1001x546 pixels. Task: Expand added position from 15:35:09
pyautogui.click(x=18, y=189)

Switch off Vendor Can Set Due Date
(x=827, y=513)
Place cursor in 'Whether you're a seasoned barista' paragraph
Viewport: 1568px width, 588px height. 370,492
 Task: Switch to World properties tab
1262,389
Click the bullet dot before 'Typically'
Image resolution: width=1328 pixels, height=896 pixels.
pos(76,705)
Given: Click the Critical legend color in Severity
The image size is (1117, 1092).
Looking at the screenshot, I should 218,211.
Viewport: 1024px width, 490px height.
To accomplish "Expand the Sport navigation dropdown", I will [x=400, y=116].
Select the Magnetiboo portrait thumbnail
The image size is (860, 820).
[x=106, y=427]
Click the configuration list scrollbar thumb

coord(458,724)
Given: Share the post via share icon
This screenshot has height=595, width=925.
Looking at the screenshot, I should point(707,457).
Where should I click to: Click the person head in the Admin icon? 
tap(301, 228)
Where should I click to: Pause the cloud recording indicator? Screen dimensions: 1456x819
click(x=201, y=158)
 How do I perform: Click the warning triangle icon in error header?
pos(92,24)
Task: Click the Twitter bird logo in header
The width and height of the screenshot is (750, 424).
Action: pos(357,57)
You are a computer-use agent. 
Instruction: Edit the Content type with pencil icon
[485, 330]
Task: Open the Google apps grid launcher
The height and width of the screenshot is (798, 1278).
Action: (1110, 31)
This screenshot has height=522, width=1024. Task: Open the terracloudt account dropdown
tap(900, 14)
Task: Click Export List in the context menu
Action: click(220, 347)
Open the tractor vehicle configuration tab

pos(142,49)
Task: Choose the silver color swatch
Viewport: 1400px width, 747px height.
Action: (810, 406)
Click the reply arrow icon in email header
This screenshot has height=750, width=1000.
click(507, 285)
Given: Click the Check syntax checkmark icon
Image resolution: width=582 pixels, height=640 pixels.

***

--- What is required ---
Report each line of the records above that contains the word "Task".

--- Written answer ---
1001x546 pixels. Task: Expand added position from 15:35:09
 Task: Switch to World properties tab
Task: Click the Twitter bird logo in header
Task: Open the Google apps grid launcher
This screenshot has height=522, width=1024. Task: Open the terracloudt account dropdown
Task: Click Export List in the context menu
Task: Choose the silver color swatch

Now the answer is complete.